Ten days later Australia commended the Commission report and State media again highlighted it. Australian Member of Parliament Telmo Languiller who is on a brief visit to look into the ground situation in post war Sri Lanka had said the LLRC report sets the framework for practical reconciliation in Sri Lanka. Addressing a media conference in Colombo he welcomed both the LLRC report and the government's response to it, stating that these provide a very good opportunity for Sri Lanka to build a peaceful country.
British Parliamentary Under Secretary of State for Foreign and Commonwealth Affairs Alistair Burt in a statement to the British Parliament expressed his government’s views on the LLRC report days ago.
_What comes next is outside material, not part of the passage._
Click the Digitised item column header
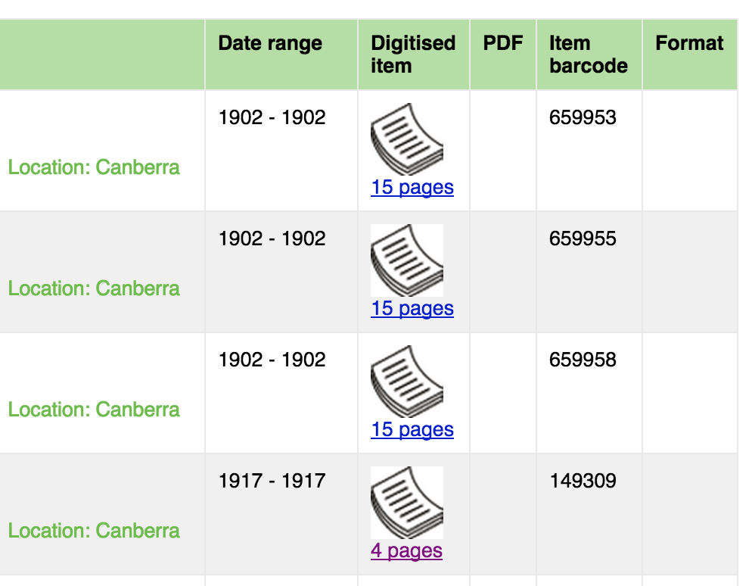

He said that the LLRC report has many constructive recommendations for post conflict reconciliation and urged the government of Sri Lanka to implement its recommendations soon. Needless to say as to what the government would have done with this statement. 
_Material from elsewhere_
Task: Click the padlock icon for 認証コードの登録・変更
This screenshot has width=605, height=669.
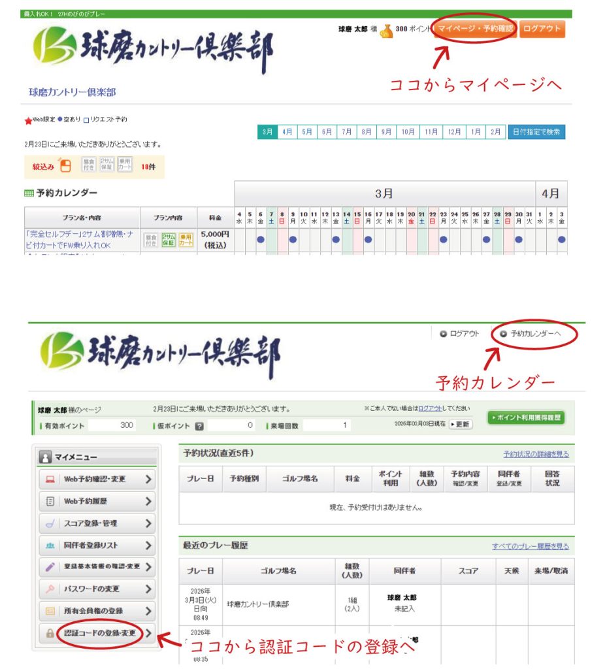Action: 50,633
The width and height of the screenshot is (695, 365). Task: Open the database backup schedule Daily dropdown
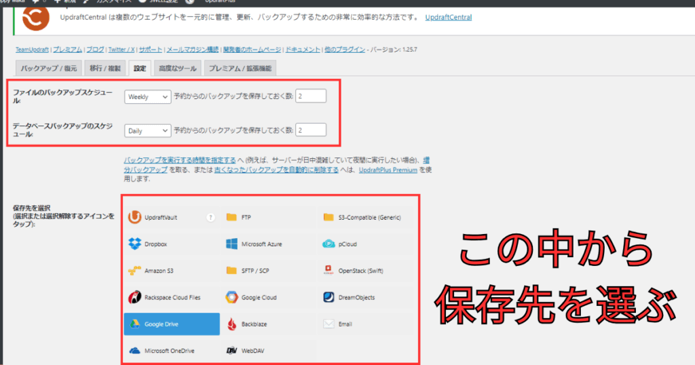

It goes without saying that those countries commending the LLRC report call the government, directly or by implication, to implement the recommendations of it, particularly those on investigation into the disappearances of persons during the final days of the war and devolution of power. Several smaller political parties in the government too had recently joined the bandwagon.
The Communist Party of Sri Lanka (CPSL), a constituent party in the ruling United peoples Freedom Alliance (UPFA), though very small, said in a statement that the LLRC report was comprehensive, logical, objective and positive, and its recommendations needed implementation in full. The Leader of the Lanka Sama Samaja Party (LSSP) another small party in the ruling coalition says that “The conclusions drawn are clearly fair and the recommendations are sensible, and it is our hope that the Government will implement them, soon and as completely as possible.”
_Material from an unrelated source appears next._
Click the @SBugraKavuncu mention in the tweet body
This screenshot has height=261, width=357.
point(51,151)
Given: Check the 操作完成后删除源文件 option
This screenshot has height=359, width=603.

Parliamentarian and Adviser on Reconciliation to the President Prof. Rajiva Wijesinha who is also the leader of the Liberal Party during a presentation on "Reconciliation, Sri Lanka and the World" made at the Observer Research Foundation (ORF), a leading private think tank in New Delhi on January 10 had said that Sri Lanka should create a Ministry for Reconciliation to implement the LLRC recommendations.
It is true that there are oppositions for the LLRC’s recommendations from within the Ruling coalition. However, the state media which in most cases acts as indicators of overall mindset of the government shows off the report, leading to inferences that government wants at least for the moment to highlight the report to the world. But when it comes to the question of implementing the recommendations government was apparently not so enthuastic.
Minister Mahinda Samarasinghe, soon after the report was made public, had said that it is not compulsory for the government to implement all the recommendations of the LLRC. Asked for a comment about the remarks made by the religious leaders with regard to the implementation of the key recommendations by the LLRC, Cabinet Spokesman Media Minister Keheliya Rambukwella had said that the government could not implement the report in its entirety without having a dialogue with all the stakeholders. All-in-all government seems to be using the LLRC report like a child showing off its dress without putting it on.Prof. Rajiva Wijesinha too in his presentation had said “But we should also recognize that the failure thus far of government to work consistently in required areas, to have followed intensively the interim recommendations of the Commission even if common sense had not already indicated the way, has led to suspicions which government must assuage through committed action.”
Hence, it is pertinent for the government to announce its official stance on the implementation of the LLRC recommendations.